Timothy Horner, a specialist with the Kroll security firm and a former NYPD captain, said the measures make sense.

“It’s not a cure-all, and the department is not thinking that way,” he said. “But we really want law enforcement to use whatever tools they can to keep us safe.”

20 Comments

  • GREAT IDEA

    tHEY SHOULD INSTALLL THESE CAMERAS ON KINGSTON AVE AND ALL OF CROWN HEIGHTS ESPECIALLY THE STREETS AND ALLEYWAYS FOR THE DANCING OF SIMCHAS BAIS HASHOYEYVA ON CHAL HAMOED SUCCUS. IT WILL HELP TZNIUS PROBLEMS IN OUR NEIGHBOORHOOD.

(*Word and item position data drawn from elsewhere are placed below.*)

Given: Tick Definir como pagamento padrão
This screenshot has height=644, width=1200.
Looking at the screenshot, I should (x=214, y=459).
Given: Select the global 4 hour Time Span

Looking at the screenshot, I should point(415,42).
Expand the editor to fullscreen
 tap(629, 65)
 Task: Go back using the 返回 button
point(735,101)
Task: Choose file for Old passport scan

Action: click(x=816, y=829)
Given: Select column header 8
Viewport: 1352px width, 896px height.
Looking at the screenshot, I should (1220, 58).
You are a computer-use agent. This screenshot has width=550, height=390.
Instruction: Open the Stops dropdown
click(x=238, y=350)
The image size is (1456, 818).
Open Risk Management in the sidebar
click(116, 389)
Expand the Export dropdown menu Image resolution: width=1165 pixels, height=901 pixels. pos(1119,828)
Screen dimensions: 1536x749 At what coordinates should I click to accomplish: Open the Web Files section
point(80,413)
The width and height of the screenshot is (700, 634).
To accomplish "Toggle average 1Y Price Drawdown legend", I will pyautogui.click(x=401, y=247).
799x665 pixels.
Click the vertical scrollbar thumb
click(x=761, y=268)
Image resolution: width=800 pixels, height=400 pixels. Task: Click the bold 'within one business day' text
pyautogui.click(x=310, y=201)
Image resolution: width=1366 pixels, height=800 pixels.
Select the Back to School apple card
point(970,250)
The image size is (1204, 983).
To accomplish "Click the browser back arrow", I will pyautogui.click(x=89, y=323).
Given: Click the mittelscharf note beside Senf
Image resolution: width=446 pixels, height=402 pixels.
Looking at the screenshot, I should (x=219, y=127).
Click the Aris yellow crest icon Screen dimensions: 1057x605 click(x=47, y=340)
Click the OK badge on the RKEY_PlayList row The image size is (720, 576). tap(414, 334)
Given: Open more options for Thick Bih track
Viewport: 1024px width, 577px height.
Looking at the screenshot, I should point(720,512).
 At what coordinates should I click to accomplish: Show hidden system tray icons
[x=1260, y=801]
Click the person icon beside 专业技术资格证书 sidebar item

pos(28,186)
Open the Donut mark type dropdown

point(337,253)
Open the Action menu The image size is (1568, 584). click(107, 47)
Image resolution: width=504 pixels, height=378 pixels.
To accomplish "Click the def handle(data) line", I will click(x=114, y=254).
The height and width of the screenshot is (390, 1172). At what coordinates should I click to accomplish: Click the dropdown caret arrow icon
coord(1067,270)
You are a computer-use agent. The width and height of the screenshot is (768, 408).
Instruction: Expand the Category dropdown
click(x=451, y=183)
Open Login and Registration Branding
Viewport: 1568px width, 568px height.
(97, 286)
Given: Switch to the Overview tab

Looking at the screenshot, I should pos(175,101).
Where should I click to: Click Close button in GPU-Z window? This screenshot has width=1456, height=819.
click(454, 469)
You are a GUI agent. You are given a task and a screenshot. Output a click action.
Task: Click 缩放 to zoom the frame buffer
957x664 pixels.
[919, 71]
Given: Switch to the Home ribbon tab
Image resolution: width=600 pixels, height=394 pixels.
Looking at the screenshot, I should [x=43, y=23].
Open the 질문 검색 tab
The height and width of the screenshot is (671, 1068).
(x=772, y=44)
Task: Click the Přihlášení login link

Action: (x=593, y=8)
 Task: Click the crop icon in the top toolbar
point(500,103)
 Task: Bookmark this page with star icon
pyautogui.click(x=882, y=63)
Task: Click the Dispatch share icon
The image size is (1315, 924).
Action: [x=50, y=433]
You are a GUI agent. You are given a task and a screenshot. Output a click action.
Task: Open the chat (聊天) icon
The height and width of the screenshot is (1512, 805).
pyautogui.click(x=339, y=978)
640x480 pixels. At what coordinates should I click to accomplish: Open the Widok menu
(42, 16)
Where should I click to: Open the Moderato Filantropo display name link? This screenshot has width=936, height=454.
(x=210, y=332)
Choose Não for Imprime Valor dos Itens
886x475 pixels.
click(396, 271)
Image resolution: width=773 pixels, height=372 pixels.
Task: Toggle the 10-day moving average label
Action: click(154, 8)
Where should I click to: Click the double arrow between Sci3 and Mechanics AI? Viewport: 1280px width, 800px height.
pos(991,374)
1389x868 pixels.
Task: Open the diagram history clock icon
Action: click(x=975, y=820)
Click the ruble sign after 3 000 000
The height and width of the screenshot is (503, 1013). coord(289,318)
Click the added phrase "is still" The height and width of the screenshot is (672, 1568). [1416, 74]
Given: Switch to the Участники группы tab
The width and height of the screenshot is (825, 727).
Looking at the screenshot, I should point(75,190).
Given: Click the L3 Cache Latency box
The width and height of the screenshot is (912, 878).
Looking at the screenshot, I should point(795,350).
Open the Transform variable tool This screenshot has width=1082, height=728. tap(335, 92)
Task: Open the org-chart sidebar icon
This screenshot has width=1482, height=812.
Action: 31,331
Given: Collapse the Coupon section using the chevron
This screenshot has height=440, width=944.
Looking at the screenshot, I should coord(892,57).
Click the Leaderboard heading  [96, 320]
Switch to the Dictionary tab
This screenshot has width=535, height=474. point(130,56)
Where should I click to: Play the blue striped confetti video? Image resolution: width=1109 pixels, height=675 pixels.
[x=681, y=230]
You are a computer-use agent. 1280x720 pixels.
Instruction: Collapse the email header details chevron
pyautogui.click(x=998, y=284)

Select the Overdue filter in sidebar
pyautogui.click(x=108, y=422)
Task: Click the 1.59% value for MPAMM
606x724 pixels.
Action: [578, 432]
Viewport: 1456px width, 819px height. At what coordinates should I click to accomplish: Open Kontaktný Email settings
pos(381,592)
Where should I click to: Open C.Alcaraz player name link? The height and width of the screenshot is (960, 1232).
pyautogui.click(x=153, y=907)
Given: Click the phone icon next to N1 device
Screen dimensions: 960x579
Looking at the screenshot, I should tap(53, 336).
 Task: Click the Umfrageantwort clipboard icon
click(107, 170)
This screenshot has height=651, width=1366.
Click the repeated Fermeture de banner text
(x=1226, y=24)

    WHILE THEY ARE AT IT, SEVERAL AT 770 TO (INSIDE) AND OUT) THEN A EYE CAN BE KEPT ON THE THE TZFAS BOYS

  • Answer

    Great idea u r a nut!

    Maybe the camera’s would get better use on Albany and Troy to catch muggers, rapists and killers.

    Get serious and stop wasting ur brain and imagination on stupid baseless hatred. ( In regards tznius, the pple who flaunt the laws of Tznius do this in public on Kingston Avenue so cameras won’t scare them. Education through ahavas yisroel is the only way.

  • girl

    mazal tov!!!! i never thought they’d actually do it!
    horray finally getting down to some buisness!!!
    may they put up many more!!!!

  • Eli

    Yeah, great idea. That is, until you get a speeding ticket in the mail, double parked tickets no longer need to have police presence, go prove that you were in the car… police may pull up to arrest bochurim that the cameras protray as fighting, who knows what else they could come up with? This isn’t what we need! We need some community members to get together, to put up our own surveillance cameras on every intersection, and have them monitored by Shomrim maybe that’ll get the necessary response in a timley manner when (and let it never be) needed.

  • mother in CH

    ‘Great idea’: keep the "IDEAS" to yourself..thanks :)

    One should only look at themselves and see where they need work..

  • CHer

    to eli, much better idea… our own cameras will serve their purpose to protect the community and NOT to give out stupid speeding tickets….i always had such an idea and now that it’s being done all over, why not do it ourselves? the police are not helping us, let’s work together and do it ourselves!

  • jus- curious

    to ANSWER: you write that education thru ahavas yisroel is the only way, why then would you say things like "you are a nut"?

  • Cares

    Great Idea.

    You are wrong. Many people choose to do wrong they make mistakes than realize their mistakes, security cameras wont help them. It will just embarrass them and they will never want to come back. So, they should be used for security thats what they are made for, not for spying, its kind of rude to spy on people. Don’t you think?

  • Itzik_s

    I see a camera not far from Klein’s grocery on Empire. What is that all about, or is it traffic radar?

  • o, c-mon

    stop adding in things like tznius and parking tickets…
    the police are putting up these cameras for our safety…let’s just say thank you, and stop rubbing in all of Ch’s other problems, i think this was great, and eventually, everything will be taken care of…step by step..

  • Wants action

    To all you out there, cellebrating about the camra’s, do you know the real reason why thay put camra’s? To see who went by a red light, and over the speed limit. Do you think that the city cears about crime? Any body knows what happend with the murder with klien ib"m? Only tickets that’s what the city cears about, and mony.

  • Stop tickets are will stop it for you!

    Watch out! There is a camra on eartern pkwy. And mew york, on the service lane closer to union st.

  • hashfanatic

    Eli and CHer…I’m curious…what gives you the right to put up any of your "own" cameras?

  • chaya

    the cameras are a good idea and about the tznius,we all b”h have parents to tell us how too dress

  • GeorgeOrwell

    There was a book that discussed this situation – it was titled "1984".

    I don’t think this is a development to celebrate.